Comment 9 Jason Vas Dias 2005-03-17 15:57:46 UTC
The root problem here is that perl is linked with libbind instead of
libresolv :
      # ldd /usr/bin/perl
        libperl.so =>
/usr/lib/perl5/5.8.6/ia64-linux-thread-multi/CORE/libperl.so
(0x2000000000050000)
        libbind.so.3 => /usr/lib/libbind.so.3 (0x2000000000368000)
        libnsl.so.1 => /lib/libnsl.so.1 (0x200000000041c000)
        libdl.so.2 => /lib/libdl.so.2 (0x2000000000458000)
        libm.so.6.1 => /lib/tls/libm.so.6.1 (0x2000000000470000)
        libcrypt.so.1 => /lib/libcrypt.so.1 (0x2000000000540000)
        libutil.so.1 => /lib/libutil.so.1 (0x2000000000588000)
        libpthread.so.0 => /lib/tls/libpthread.so.0     
        (0x200000000059c000)
        libc.so.6.1 => /lib/tls/libc.so.6.1 (0x20000000005d4000)
        /lib/ld-linux-ia64.so.2 (0x2000000000000000)

And it is probably NOT picking up the includes from 
/usr/include/bind
(ie. it is not getting the includes:
     /usr/include/bind/{netdb.h,resolv.h,arpa/nameser.h}
 necessary to use libbind properly,
 but rather:
     /usr/include/{netdb.h,resolv.h,arpa/nameser.h}
 which are incompatible with libbind usage.
).

I don't think it is a good idea to make perl use libbind .
libbind is NOT configured by /etc/nsswitch.conf, but by
/etc/irs.conf.

If perl must use libbind, then it should be modified to pick
up the proper include files from /usr/include/bind .

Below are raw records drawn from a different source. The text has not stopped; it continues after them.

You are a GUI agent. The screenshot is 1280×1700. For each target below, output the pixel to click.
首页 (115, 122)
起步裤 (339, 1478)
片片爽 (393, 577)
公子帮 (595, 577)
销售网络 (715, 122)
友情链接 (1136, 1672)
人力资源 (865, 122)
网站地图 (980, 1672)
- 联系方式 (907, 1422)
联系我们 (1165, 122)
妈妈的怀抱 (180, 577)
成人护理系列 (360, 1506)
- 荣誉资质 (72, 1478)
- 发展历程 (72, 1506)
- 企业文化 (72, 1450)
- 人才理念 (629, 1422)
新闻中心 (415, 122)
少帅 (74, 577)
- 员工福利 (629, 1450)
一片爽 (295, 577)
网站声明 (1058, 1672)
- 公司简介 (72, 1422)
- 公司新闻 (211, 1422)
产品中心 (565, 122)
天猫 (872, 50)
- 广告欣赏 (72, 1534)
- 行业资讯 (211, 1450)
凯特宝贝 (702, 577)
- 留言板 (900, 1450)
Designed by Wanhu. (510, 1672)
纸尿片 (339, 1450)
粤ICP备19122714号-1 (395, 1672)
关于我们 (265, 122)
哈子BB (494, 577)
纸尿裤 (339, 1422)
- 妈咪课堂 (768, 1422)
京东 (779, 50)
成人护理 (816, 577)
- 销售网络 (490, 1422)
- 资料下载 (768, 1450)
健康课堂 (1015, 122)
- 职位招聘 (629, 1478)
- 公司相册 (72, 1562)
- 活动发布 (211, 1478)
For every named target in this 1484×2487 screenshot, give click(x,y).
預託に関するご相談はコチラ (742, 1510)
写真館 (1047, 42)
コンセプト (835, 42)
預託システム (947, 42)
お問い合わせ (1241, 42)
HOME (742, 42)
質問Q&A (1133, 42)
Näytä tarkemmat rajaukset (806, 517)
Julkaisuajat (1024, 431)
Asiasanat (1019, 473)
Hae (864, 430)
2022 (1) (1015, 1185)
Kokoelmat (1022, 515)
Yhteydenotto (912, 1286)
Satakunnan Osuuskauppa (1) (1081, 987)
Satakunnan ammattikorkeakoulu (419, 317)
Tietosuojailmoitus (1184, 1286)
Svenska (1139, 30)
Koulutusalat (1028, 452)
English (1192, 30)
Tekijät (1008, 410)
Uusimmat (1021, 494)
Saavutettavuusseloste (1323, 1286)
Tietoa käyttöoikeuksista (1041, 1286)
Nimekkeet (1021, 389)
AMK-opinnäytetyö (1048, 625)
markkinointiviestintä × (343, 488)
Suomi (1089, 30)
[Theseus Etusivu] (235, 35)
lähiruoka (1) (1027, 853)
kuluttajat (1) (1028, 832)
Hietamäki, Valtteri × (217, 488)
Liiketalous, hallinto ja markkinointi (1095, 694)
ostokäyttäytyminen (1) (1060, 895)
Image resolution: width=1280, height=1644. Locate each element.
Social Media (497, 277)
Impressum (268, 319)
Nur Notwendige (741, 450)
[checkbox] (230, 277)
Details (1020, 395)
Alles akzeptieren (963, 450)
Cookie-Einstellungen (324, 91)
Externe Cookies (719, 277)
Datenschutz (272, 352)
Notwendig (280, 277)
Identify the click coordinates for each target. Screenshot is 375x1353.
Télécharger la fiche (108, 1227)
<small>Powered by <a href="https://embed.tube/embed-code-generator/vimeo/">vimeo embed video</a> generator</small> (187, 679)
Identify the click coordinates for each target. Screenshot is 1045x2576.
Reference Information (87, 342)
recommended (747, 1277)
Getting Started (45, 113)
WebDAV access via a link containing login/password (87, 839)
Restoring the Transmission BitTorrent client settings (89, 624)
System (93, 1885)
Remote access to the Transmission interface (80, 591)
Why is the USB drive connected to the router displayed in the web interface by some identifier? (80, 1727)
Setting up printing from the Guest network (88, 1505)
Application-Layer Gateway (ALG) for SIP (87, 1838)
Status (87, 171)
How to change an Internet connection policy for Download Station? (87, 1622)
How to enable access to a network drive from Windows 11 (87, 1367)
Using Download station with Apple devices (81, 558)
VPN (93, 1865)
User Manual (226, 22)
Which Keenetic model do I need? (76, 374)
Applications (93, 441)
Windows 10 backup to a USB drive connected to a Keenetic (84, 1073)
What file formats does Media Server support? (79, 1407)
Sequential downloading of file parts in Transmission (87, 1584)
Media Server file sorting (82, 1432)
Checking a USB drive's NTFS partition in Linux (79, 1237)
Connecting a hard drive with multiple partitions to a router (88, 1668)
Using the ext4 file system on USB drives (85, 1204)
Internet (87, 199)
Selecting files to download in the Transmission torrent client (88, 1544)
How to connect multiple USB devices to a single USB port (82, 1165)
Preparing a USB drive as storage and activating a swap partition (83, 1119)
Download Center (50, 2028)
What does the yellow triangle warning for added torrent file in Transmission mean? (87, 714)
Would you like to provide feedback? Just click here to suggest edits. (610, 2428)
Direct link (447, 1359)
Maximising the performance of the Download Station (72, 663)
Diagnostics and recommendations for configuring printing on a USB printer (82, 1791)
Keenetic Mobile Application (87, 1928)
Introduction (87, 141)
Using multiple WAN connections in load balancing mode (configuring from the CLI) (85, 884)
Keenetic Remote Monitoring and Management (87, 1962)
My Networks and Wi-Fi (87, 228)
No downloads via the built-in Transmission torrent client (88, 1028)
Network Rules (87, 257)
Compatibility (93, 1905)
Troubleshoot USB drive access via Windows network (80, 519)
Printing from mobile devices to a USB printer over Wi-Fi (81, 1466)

I think rebuilding perl to use libresolv instead of libbind should
fix this problem.

However, I'm investigating if this is really a libbind issue or if
it is because the wrong include files were used - if it is a libbind
issue I'll fix it.



Comment 10 Jason Vas Dias 2005-03-17 17:05:32 UTC
Changing line 1269 in perl-5.8.6/Configure should do the trick:

Line 1269:
libswanted="sfio socket bind inet nsl nm ndbm gdbm dbm db malloc dl
dld ld sun"
Should be:
libswanted="sfio socket resolv inet nsl nm ndbm gdbm dbm db malloc dl
dld ld sun"

Otherwise you'll need to change all the includes that include 
netdb.h, resolv.h, arpa/nameser.h to 
bind/netdb.h, bind/resolv.h, bind/arpa/nameser.h

This issue is actually noted in PERL's INSTALL file:

./INSTALL: 1841:installed may run into troubles because BIND installs
its own netdb.h

Here's the patch to Configure that should fix this problem:
--- perl-5.8.6/Configure.libresolv      2005-03-17 11:54:54.000000000
-0500
+++ perl-5.8.6/Configure        2005-03-17 11:55:26.000000000 -0500
@@ -1266,7 +1266,7 @@

 : List of libraries we want.
 : If anyone needs extra -lxxx, put those in a hint file.
-libswanted="sfio socket bind inet nsl nm ndbm gdbm dbm db malloc dl
dld ld sun"
+libswanted="sfio socket resolv inet nsl nm ndbm gdbm dbm db malloc dl
dld ld sun"
 libswanted="$libswanted m crypt sec util c cposix posix ucb bsd BSD"
 : We probably want to search /usr/shlib before most other libraries.
 : This is only used by the lib/ExtUtils/MakeMaker.pm routine extliblist.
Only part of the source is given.